In a completely unrelated story, Toronto’s CN Tower now lights up in rainbow colours at night, thanks to a sophisticated new LED system.
- T.O. aims to attract more gay tourists [Canoe]
- Toronto targets lucrative group: gay U.S. travellers [Globe and Mail]
- CN Tower to light up Toronto skyline [Canada.com]
Out Traveler, a gay and lesbian travel magazine, has named Canada’s top 5 gayest cities. While I’m not going to list them here, let’s just say that Vancouver, Edmonton, Winnipeg, Toronto, and Montréal should be expecting a few extra gay tourists this year! Wait, that might be a little too obvious. How about: Vancouver, Edmonton, Winnipeg, Toronto and Montreal should be expecting a few fewer intolerant tourists this year. Yes, that’ll do.
As for my thoughts on the selections… Having grown up in Edmonton until my early 20s, I can authoritatively say: “Huh?” Mind you, things have probably changed in the city’s gay community, of which I knew pretty much nothing, having been closeted for the entire time. Plus, Edmonton still has the world’s largest shopping mall.
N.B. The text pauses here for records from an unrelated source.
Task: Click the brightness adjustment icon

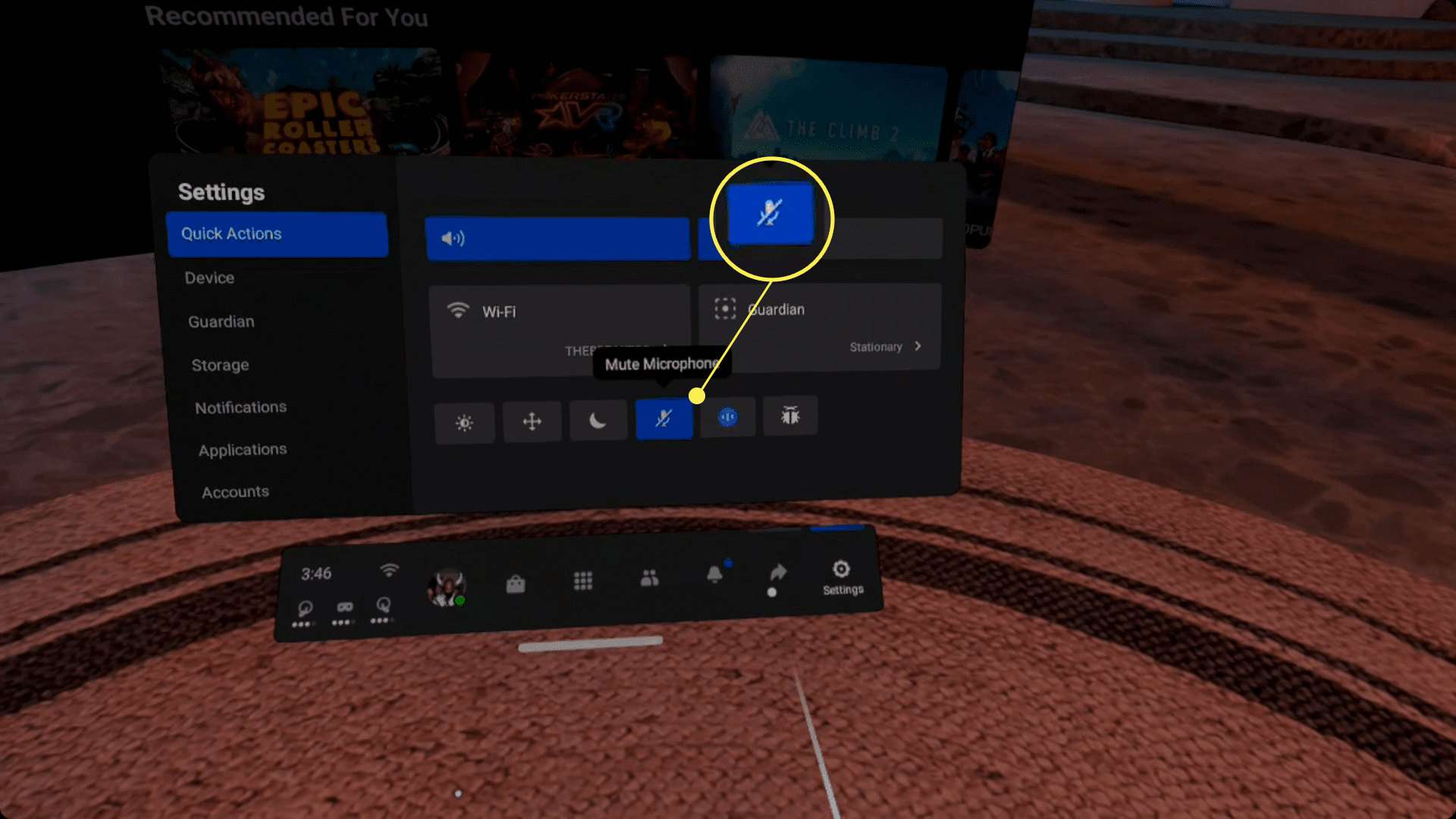Action: 465,419
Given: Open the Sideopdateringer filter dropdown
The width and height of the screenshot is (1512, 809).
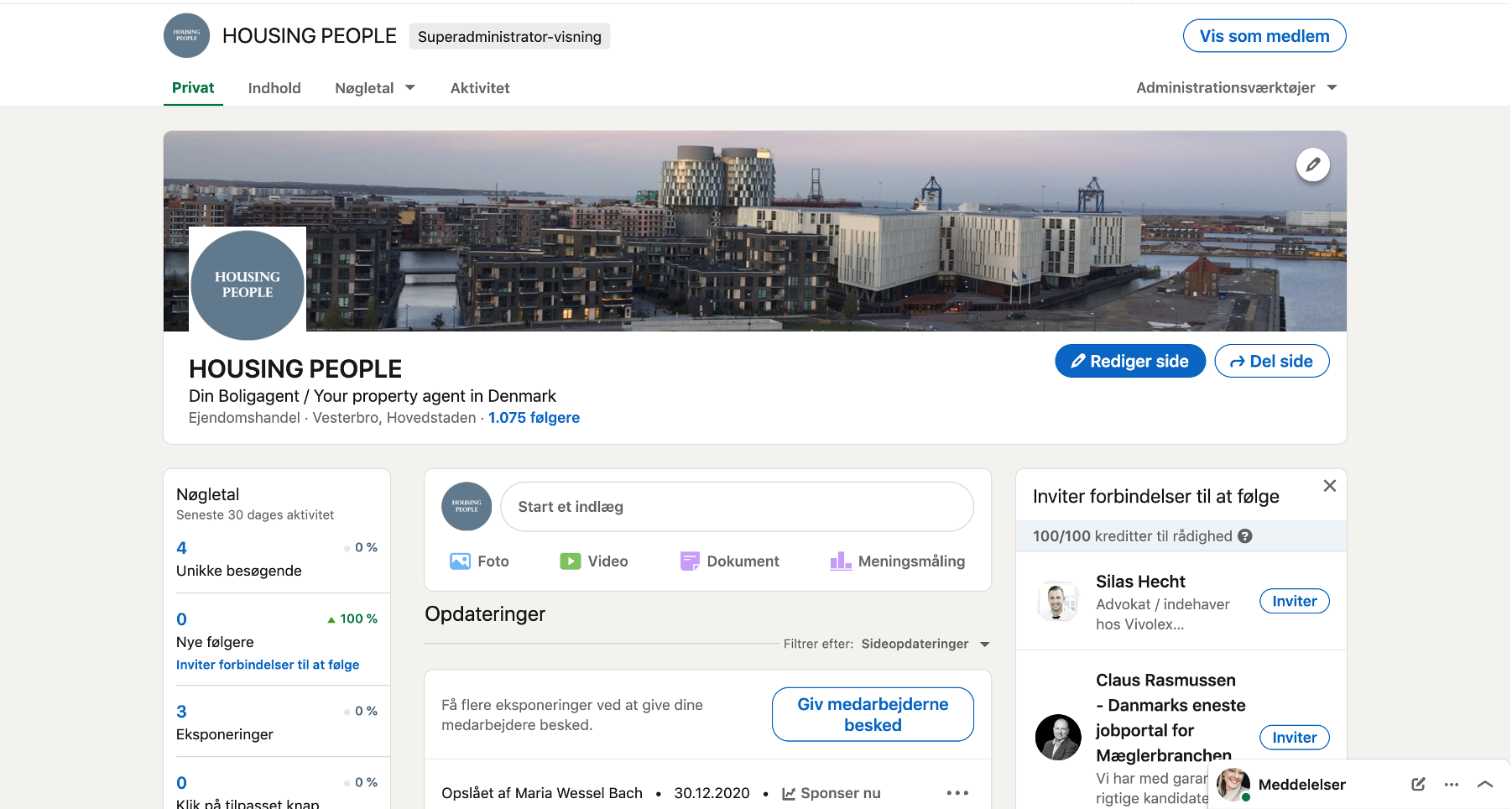Looking at the screenshot, I should [925, 644].
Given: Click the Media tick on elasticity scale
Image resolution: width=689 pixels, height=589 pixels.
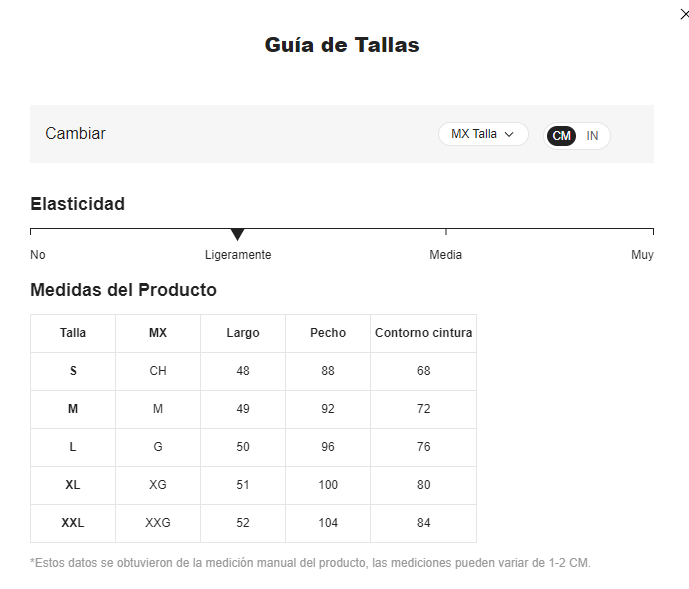Looking at the screenshot, I should (446, 232).
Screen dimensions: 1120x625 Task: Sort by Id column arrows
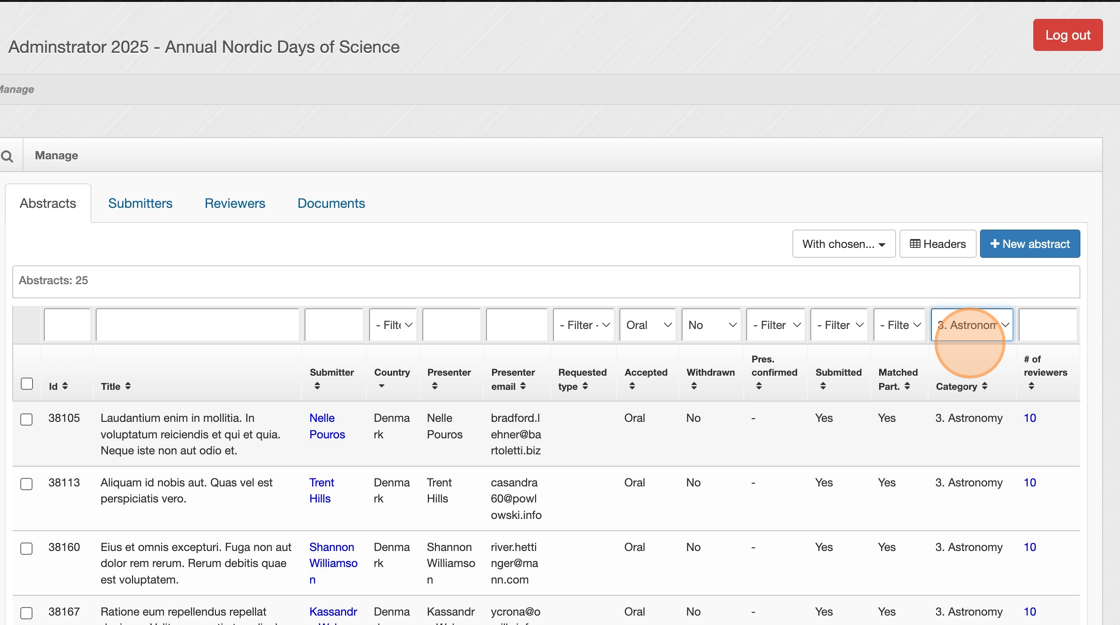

That’s pretty gay, right?
So, congratulations to the cities that made the cut! And may all the ones that didn’t have an absolutely traditional Friday the 13th.
Ah, the power of the pink dollar! Tourism Calgary has started promoting the city to gay and lesbian tourists after the Gay and Lesbian Chamber of Commerce announced that Canada’s gay travelers spend over $7 billion annually. Joe Connelly, the vice president of Tourism Calgary, was especially quick to chime in, announcing that “Calgary is very gay friendly.”
Now, as a former Calgarian myself, I’d love to suggest a few of the amazing gay sights that the city has to offer. In fact, I think I have a travel review kicking around here… Ah, yes; here we go!
Calgary, Canada’s Most Gay-Aware City!
Whether you’re gay, lesbian, or simply not a bigot, Calgary is sure to offer a unique “culture-shock” experience you won’t soon forget! Located in the heart of Alberta, Calgary is world-renowned for its fascinatingly homogeneous culture. Spend an afternoon marveling at the city-wide hick pride festival (locally known as the Calgary Stampede), admiring a cowboy hat in the local shops, or simply wincing at the country music scene.
Gay travelers are in for a particularly special treat! Calgary’s only gay bar, Twisted Element, is located in the downtown’s eerie west side. If you find references to Detour, Boystown, RekRoom, or other gay-friendly establishments in any tour guide, don’t skip out just because they’ve closed down! Any of these empty buildings would make an atmospheric and affordable movie set.
Calgary’s annual gay pride parade is a must-see spectacle, unique for having marchers outnumber spectators, and its nationally-reported protester incidents! Gay issues are always at the forefront of the city’s consciousness, and stories will be featured prominently in the six o’clock newscasts. You’ll enjoy such street question segments as A-Channel’s January 18, 2005 poll: “Do you think that same-sex marriage is in the same category as adultery, prostitution, and pornography?” The results (51% yes, 49% no) will surely be an interesting conversation-starter when you get back!
Ah, memories… Well, until Monday, folks!
Update: In researching for an article, Kevin Libin from The National Post wrote in with a correction. There is, indeed, more than one gay bar left in Calgary. My apologies, folks!